The principal source for the biography, which gives it one of its unique selling points, is Lewis’s collected letters, over 3500 pages of text annotated and cross-referenced by Walter Hooper between 2000 and 2006. Unavailable to previous biographers, these constitute the backbone of McGrath’s narrative, also enabling this biography’s distinctive contribution: a compelling reconsideration of the date for Lewis’ conversion from atheism to Christianity. A close reading of the letters leads McGrath to conclude that Lewis’s conversion took place not during the Trinity term of 1929, as recorded by Lewis in Surprised by Joy, but roughly a year later. In establishing this conclusion, McGrath presents some excellent detective-style work and displays a commendable sensitivity to the interplay between Lewis’s “inner” and “outer” worlds.
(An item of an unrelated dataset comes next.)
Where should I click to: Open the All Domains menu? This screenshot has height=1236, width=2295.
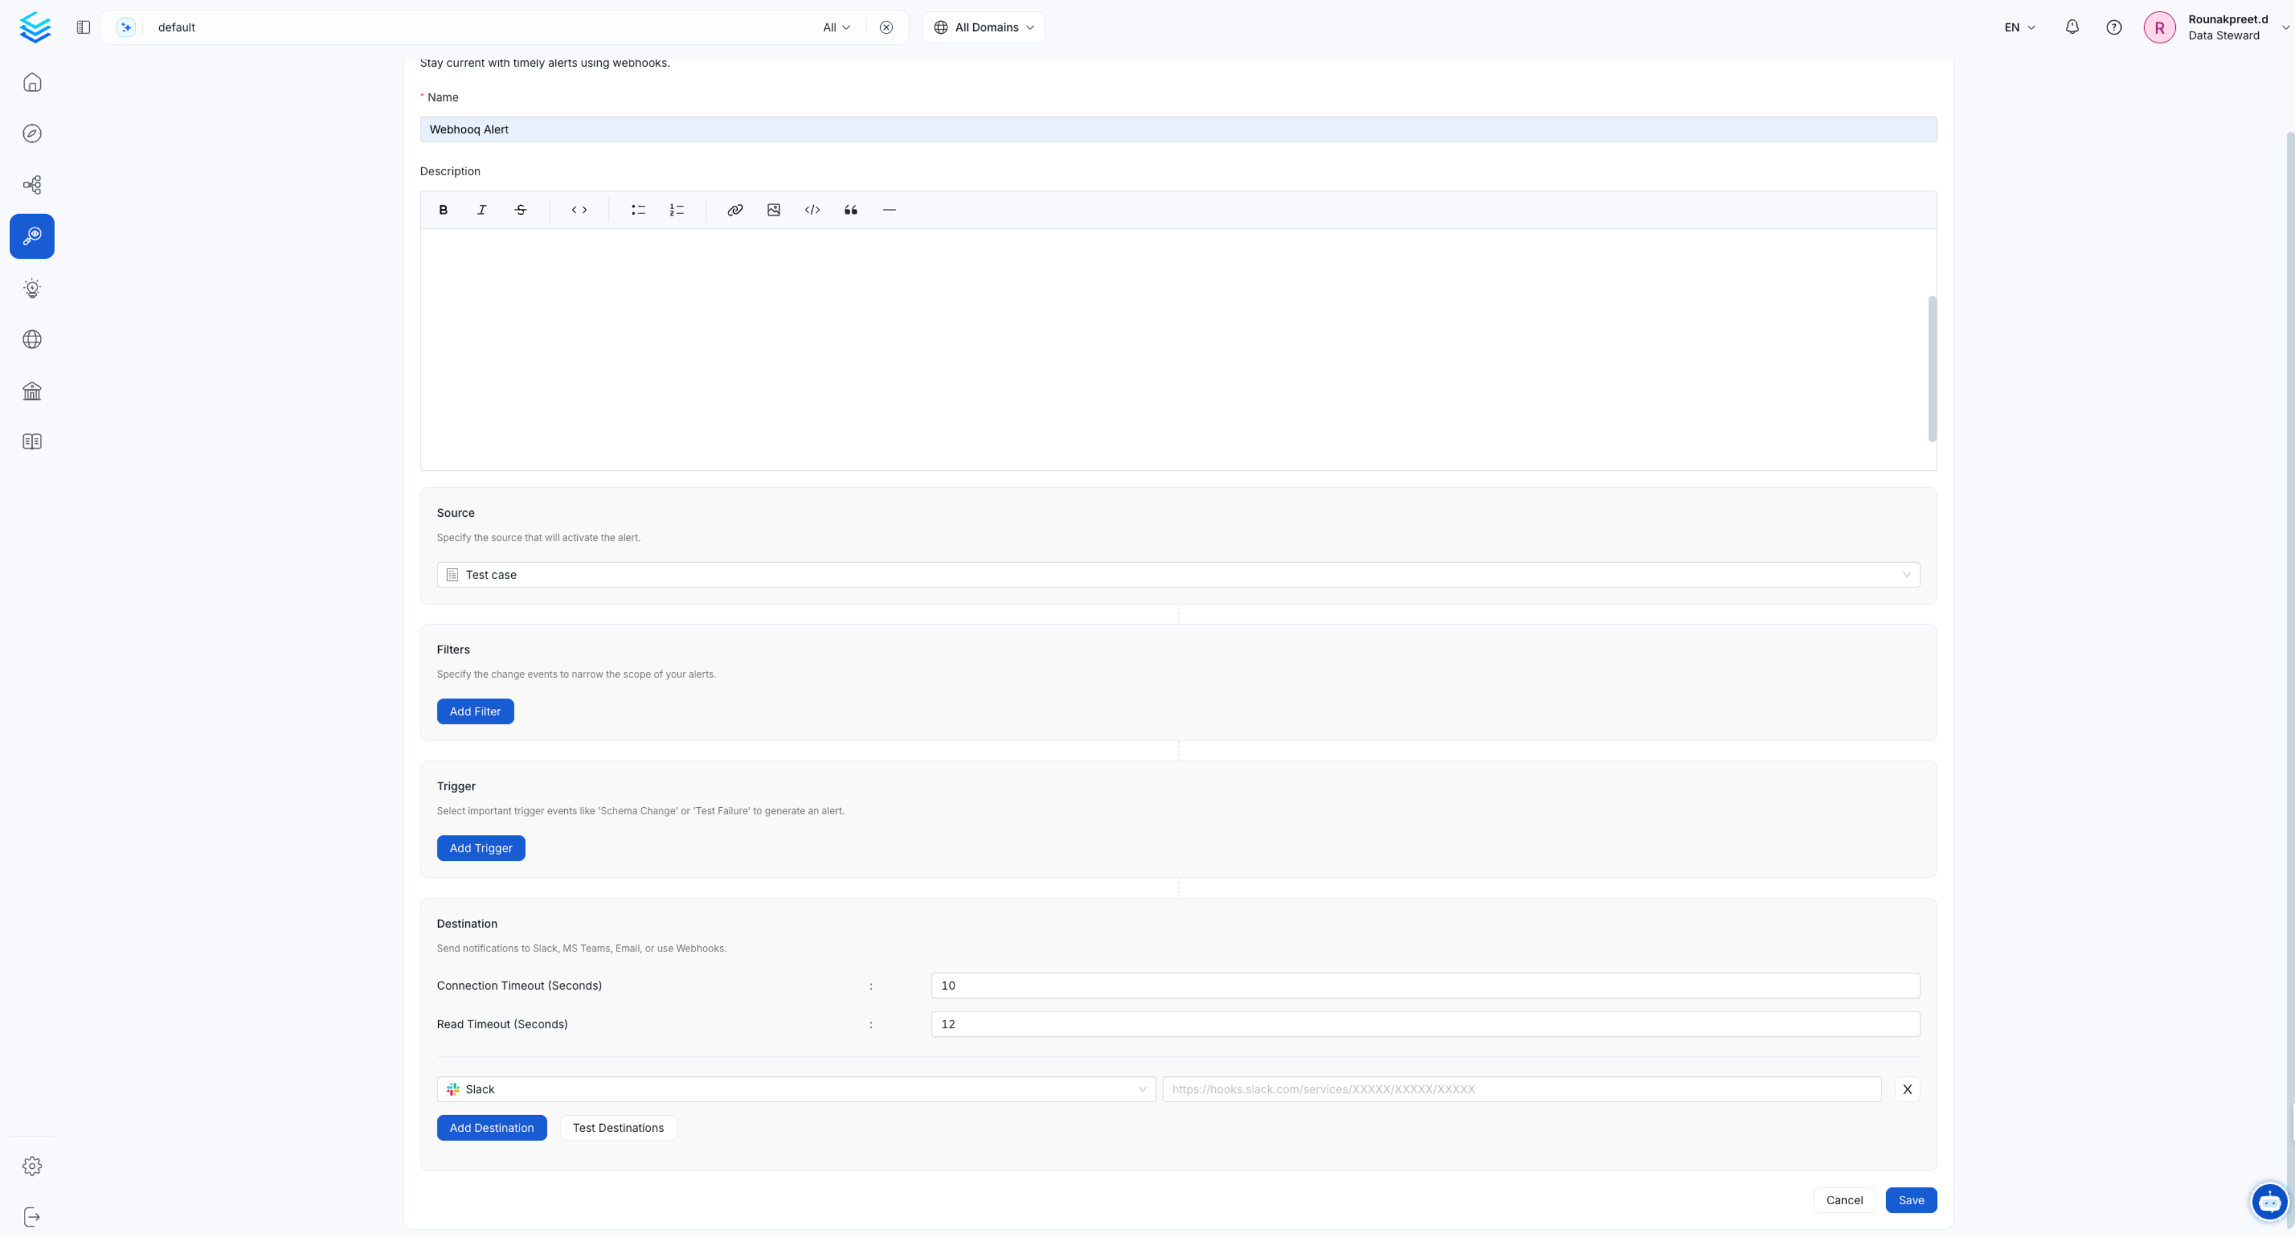click(x=983, y=27)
The discussion on Lewis’ discovery of the Christian faith is rich and stimulating. We learn of Lewis’ love of myth and of his discovery of the Christian faith as ‘true myth’ and as an integrated vision of reality. This ‘big picture’ has room both for the longings and yearnings of the human heart (“arrows of Joy”) and for the operations of reason. Christianity is a capacious narrative that “makes sense of things”. McGrath shows Lewis discovering the way in which the Christian vision of reality reconciles reason and imagination. The two are indispensable and intertwined means of connecting with reality. McGrath also clarifies some of Lewis’ important distinctions, between “imaginary” and “imaginative” worlds, between “allegory” and “supposal”.

(to be continued)

[1] McGrath, Alister, The Intellectual World of C. S. Lewis. Oxford: Wiley-Blackwell, 2014.